[Start of section]

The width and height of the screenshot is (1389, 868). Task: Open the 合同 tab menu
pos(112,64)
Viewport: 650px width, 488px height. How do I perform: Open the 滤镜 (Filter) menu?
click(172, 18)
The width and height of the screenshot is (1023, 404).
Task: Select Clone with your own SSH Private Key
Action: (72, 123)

[End of section]

WHAT YOU NEED TO DO
With no line skipped, repeat the records exactly.

EXERCISE SOLUTION
The width and height of the screenshot is (1389, 868). Task: Open the 合同 tab menu
pos(112,64)
Viewport: 650px width, 488px height. How do I perform: Open the 滤镜 (Filter) menu?
click(172, 18)
The width and height of the screenshot is (1023, 404).
Task: Select Clone with your own SSH Private Key
Action: (72, 123)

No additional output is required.